- Work instruction:
Would you please copy each line of the data in which the string "computer" occurs?

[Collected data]
____________
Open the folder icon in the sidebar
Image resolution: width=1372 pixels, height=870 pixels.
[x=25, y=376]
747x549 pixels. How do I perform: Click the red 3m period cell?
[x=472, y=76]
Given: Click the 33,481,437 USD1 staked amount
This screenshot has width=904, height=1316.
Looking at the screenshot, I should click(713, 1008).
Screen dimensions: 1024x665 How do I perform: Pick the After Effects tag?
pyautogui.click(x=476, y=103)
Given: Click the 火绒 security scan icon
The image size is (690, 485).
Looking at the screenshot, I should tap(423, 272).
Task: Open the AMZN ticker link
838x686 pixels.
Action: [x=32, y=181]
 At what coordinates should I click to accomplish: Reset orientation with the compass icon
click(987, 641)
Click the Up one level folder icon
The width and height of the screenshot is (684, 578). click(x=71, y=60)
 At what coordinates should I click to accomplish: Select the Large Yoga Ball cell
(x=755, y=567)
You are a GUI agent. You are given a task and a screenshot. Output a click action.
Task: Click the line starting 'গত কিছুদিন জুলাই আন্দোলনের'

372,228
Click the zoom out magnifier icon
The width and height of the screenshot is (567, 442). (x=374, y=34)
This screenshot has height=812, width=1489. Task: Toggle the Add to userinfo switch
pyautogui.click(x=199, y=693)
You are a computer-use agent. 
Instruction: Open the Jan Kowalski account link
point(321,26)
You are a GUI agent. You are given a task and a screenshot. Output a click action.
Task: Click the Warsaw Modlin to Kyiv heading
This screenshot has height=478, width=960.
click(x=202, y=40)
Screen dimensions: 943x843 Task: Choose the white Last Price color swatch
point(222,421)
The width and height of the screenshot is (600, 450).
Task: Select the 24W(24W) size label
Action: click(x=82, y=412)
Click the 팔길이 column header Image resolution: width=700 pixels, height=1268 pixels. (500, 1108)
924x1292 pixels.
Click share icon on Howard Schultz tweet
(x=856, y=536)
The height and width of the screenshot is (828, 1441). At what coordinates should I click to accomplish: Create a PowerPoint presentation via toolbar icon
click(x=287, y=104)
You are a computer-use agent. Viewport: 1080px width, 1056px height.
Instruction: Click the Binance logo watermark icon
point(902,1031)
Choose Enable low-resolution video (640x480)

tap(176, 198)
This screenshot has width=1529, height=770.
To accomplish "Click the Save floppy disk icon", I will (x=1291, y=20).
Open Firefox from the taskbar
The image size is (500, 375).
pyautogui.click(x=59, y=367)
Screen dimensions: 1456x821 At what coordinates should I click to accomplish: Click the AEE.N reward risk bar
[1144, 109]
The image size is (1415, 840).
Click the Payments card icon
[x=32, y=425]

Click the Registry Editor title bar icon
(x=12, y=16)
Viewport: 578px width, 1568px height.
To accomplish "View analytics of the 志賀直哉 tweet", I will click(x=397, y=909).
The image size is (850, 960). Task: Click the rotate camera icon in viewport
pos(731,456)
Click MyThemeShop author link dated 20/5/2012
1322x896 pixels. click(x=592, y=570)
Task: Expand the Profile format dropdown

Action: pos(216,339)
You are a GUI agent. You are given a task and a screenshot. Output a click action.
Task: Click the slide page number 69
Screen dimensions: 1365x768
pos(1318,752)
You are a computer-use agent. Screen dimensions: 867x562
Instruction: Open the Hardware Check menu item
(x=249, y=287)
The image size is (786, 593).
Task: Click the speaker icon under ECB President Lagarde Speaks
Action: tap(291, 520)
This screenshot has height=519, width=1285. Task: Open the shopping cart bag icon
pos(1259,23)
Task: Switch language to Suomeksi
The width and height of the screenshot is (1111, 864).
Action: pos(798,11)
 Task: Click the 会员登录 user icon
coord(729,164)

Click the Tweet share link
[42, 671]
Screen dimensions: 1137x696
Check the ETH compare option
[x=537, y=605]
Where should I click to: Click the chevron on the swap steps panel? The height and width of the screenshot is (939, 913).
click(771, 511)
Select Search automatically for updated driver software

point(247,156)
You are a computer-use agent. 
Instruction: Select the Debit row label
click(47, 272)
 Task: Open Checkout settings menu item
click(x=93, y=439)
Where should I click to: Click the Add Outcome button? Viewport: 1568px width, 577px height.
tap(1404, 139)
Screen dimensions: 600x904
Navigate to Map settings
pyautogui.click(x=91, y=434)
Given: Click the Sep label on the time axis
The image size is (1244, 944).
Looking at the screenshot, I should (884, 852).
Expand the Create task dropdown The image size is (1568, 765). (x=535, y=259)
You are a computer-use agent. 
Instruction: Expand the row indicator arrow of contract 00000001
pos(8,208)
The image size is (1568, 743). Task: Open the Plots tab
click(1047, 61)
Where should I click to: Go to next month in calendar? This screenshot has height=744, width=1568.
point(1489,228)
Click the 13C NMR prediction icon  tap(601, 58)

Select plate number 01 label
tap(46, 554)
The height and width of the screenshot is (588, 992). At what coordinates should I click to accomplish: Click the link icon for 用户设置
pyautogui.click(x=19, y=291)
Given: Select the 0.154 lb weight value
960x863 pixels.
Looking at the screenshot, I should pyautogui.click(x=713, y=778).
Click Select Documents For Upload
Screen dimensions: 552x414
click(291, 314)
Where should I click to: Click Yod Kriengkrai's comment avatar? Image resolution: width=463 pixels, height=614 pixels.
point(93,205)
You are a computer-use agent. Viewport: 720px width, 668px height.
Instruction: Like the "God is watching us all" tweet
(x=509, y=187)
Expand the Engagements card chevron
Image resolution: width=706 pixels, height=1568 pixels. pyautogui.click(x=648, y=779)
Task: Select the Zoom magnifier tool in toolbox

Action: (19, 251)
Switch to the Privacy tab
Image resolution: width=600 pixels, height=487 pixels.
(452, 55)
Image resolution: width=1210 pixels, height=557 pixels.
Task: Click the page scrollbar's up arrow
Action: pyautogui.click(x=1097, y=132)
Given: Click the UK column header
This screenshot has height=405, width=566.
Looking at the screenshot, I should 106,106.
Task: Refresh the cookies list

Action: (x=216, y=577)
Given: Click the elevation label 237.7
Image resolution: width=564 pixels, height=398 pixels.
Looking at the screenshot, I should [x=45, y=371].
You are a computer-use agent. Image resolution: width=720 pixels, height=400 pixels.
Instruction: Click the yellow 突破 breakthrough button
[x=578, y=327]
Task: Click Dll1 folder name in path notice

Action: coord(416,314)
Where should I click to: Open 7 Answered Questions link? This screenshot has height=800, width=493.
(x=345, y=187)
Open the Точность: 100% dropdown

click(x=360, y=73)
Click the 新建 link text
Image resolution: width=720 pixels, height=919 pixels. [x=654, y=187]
____________
- Reply:
You are a computer-use agent. 
You are a computer-use agent. Viewport: 1080px width, 1056px height.
You are a computer-use agent. Screen dimensions: 867x562
You are a computer-use agent. 
You are a computer-use agent. 
You are a computer-use agent. Viewport: 720px width, 668px height.
You are a computer-use agent. Image resolution: width=720 pixels, height=400 pixels.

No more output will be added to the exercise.